Les Etats membres de l'UE ont adopté à l'unanimité moins une abstention un projet de directive OPA condamné par Bruxelles, qui subit là son deuxième camouflet en une semaine.
Pour la deuxième fois en moins d’une semaine, les Etats membres de l’UE se sont opposés à la Commission européenne. Cette fois sur le projet de directive harmonisant les règles d'offres publiques d'achat (OPA). Le texte approuvé jeudi par les Quinze a en effet pour résultat de priver de leur substance les deux dispositions phares du projet défendu par le Commissaire européen chargé du marché unique, Frits Bolkestein. Alors que ce projet de réforme était devenu un " serpent de mer " législatif de l’UE, suscitant de multiples oppositions, les ministres de l'Industrie des Quinze ont finalement réussi à trouver un compromis approuvé à l'unanimité moins une abstention, celle de l’Espagne. Ce résultat suffit pour que les ministres passent outre l'opposition de la Commission. Frits Bolkestein, n’a pu que prendre "note" de la décision du conseil. Mais a toutefois insisté sur le désaccord de la Commission.

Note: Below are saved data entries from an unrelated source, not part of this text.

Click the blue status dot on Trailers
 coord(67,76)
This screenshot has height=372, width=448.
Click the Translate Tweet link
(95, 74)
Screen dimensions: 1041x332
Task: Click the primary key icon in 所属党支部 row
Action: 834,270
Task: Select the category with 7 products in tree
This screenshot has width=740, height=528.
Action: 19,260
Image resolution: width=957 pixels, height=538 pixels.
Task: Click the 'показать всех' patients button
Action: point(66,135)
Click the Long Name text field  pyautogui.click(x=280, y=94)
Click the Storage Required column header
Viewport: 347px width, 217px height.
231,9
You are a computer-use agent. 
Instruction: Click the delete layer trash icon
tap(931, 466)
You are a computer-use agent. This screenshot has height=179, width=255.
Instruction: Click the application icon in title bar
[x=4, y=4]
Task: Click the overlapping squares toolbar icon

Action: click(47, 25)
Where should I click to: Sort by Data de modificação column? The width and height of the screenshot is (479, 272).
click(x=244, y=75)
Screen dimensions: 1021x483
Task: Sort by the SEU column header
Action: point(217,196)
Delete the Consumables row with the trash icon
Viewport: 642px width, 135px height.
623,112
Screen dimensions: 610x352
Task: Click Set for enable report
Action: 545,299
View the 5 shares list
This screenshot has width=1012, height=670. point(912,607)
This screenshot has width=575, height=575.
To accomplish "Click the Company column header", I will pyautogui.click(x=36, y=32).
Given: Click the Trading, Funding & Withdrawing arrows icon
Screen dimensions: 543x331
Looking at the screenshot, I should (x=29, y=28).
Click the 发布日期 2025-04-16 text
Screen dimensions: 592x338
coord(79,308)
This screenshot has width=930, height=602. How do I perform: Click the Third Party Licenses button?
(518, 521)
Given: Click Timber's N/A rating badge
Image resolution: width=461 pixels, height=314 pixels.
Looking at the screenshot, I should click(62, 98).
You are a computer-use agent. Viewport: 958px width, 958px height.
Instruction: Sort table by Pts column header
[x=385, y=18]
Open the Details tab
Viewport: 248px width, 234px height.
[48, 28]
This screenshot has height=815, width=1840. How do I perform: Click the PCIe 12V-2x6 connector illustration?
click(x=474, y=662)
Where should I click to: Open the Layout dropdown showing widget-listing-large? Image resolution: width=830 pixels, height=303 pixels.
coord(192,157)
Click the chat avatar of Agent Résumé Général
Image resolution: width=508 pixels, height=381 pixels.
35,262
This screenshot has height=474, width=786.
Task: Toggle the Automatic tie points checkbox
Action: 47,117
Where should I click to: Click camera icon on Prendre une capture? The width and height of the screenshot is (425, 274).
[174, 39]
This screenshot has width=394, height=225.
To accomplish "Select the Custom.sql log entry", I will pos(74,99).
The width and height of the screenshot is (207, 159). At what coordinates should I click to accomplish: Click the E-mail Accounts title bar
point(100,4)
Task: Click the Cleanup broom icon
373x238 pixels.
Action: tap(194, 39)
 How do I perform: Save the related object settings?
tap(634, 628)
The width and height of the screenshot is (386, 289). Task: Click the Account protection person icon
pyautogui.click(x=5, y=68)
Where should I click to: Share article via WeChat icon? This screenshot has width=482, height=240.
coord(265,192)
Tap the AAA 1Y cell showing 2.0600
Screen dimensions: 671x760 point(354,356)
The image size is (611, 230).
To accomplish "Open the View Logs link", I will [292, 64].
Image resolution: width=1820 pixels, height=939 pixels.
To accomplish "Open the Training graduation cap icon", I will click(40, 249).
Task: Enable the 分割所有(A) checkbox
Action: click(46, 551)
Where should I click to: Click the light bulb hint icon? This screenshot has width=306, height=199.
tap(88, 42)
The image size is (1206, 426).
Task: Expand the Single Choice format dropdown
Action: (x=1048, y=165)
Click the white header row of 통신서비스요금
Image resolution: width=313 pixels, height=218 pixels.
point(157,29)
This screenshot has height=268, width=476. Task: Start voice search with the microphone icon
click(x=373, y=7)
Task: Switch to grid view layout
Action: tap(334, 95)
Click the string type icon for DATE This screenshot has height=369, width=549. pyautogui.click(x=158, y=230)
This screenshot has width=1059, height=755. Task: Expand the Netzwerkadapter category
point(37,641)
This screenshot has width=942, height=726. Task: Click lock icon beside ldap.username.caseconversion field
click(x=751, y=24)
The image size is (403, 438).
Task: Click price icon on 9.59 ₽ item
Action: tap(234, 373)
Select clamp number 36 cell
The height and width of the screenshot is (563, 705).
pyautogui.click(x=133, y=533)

Concrètement, le texte voté rend "optionnel" les dispositions de deux articles sensibles qui limitent le recours à des dispositifs anti-OPA par les groupes européens (restrictions de vote, droits de votes multiples et autres " pilules empoisonnées "). Pour pouvoir les mettre en place, les conseils d'administration devraient solliciter notamment l’aval des actionnaires. Mais il y a fort à parier que les pays réticents, comme l’Allemagne ou les pays scandinaves, ne profitent de la possibilité de dérogation pour ne pas appliquer ces dispositions. L'idée d'une directive européenne sur les OPA traîne depuis 14 ans. Une précédente proposition de la Commission avait été rejetée en 2001 par le Parlement européen (PE) sous la pression de l'Allemagne. Pour que le texte soit définitivement adopté, le Conseil des ministres et le Parlement européen (PE), qui doit se pencher sur le texte en séance plénière à la mi-décembre, doivent encore accorder leurs voix.